If you are an iOS 14.5 user, Apple’s App Tracking Transparency allows developers to request for permission to monitor iOS users, something they used to be allowed to do for free. With Twitter’s new update, it has joined the ranks of other developers in introducing a prompt on iOS that asks users to enable Ad tracking feature.
Twitter’s key reason for responding to the request is simple: getting the feature available enables it to serve “better” advertisements. The organization provides a guide to settings to make certain changes. Further Twitter explains it’s action as,”Keep ads relevant to you by allowing Twitter to track data from other companies on this device, like apps you use and websites you visit.
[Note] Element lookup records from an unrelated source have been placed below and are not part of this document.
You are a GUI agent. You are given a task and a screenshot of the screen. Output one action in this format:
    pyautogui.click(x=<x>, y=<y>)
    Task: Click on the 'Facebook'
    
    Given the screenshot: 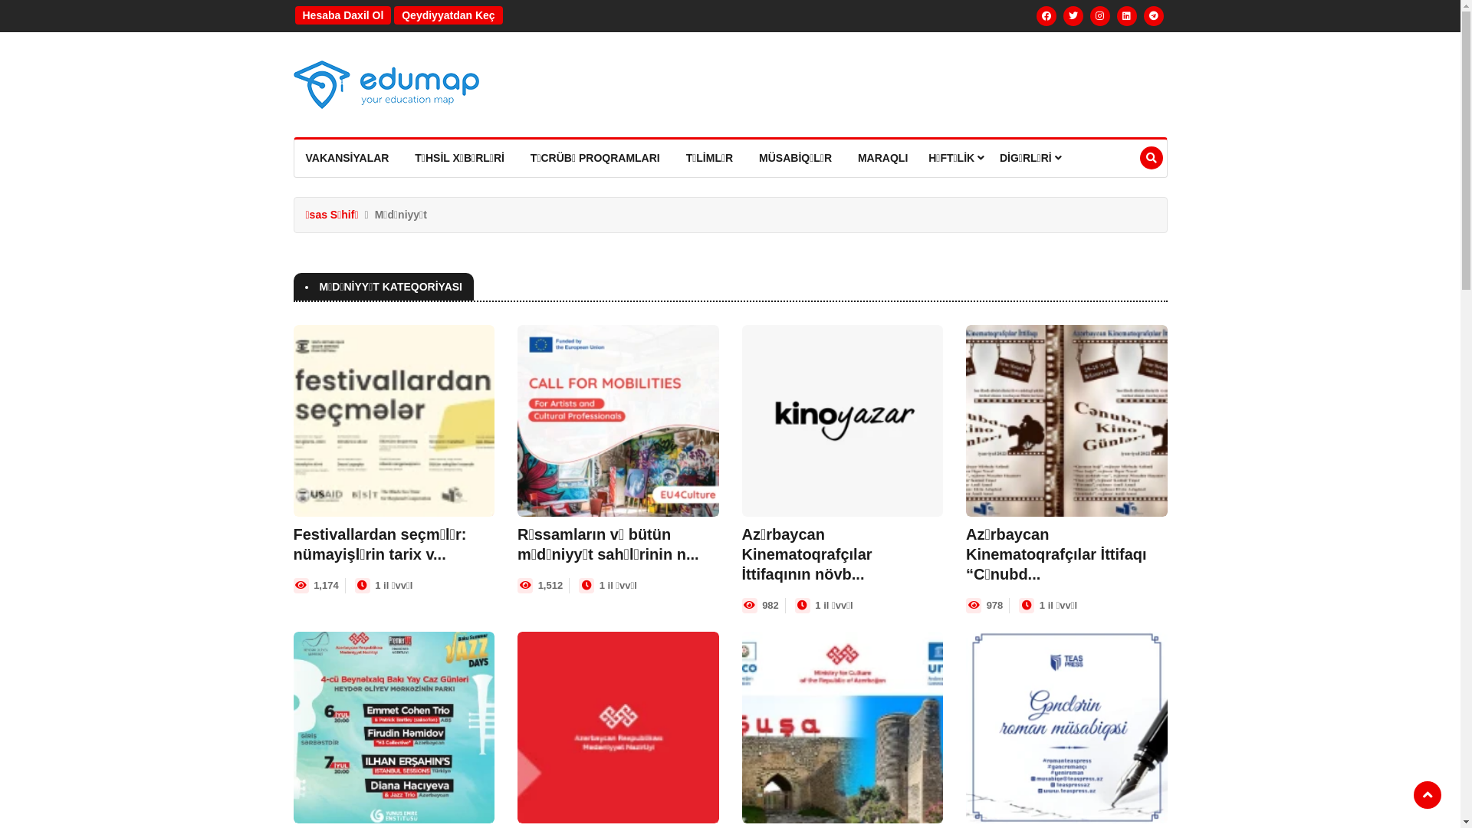 What is the action you would take?
    pyautogui.click(x=1045, y=15)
It’s a relatively astounding low-key move to persuade consumers to encourage Twitter to monitor them, given that the company cited Apple’s inclusion of App Tracking Transparency in iOS 14.5 as a possible challenge in its most recent earnings report (PDF) as it read, ”We continue to expect total revenue to grow faster than expenses in 2021, assuming the global pandemic continues to improve and that we see modest impact from the rollout of changes associated with iOS 14.5. How much faster will depend on various factors, including our execution on our direct response roadmap and macroeconomic factors.”
Facebook and Instagram took a much more direct path to persuade people that their use of ad monitoring is acceptable, even going so far as to include a vague threat that allowing tracking would “help keep Facebook/Instagram free of charge.” Companies like Twitter and Facebook rely on monitoring users to fund their independent, often very profitable ad businesses. After all, it is usually commercial purchases that pay for free social networks, and user data aids in the targeting of such advertisements.
In contrast to Facebook’s fear-mongering alert to iOS users, Twitter opted to be more reserved about the situation.
According to some recent polls, about 4 percent of US consumers opt for tracking and, with Google considering its own solutions for blocking monitoring on Android, people may just have to get used to applications approaching them and asking for free info.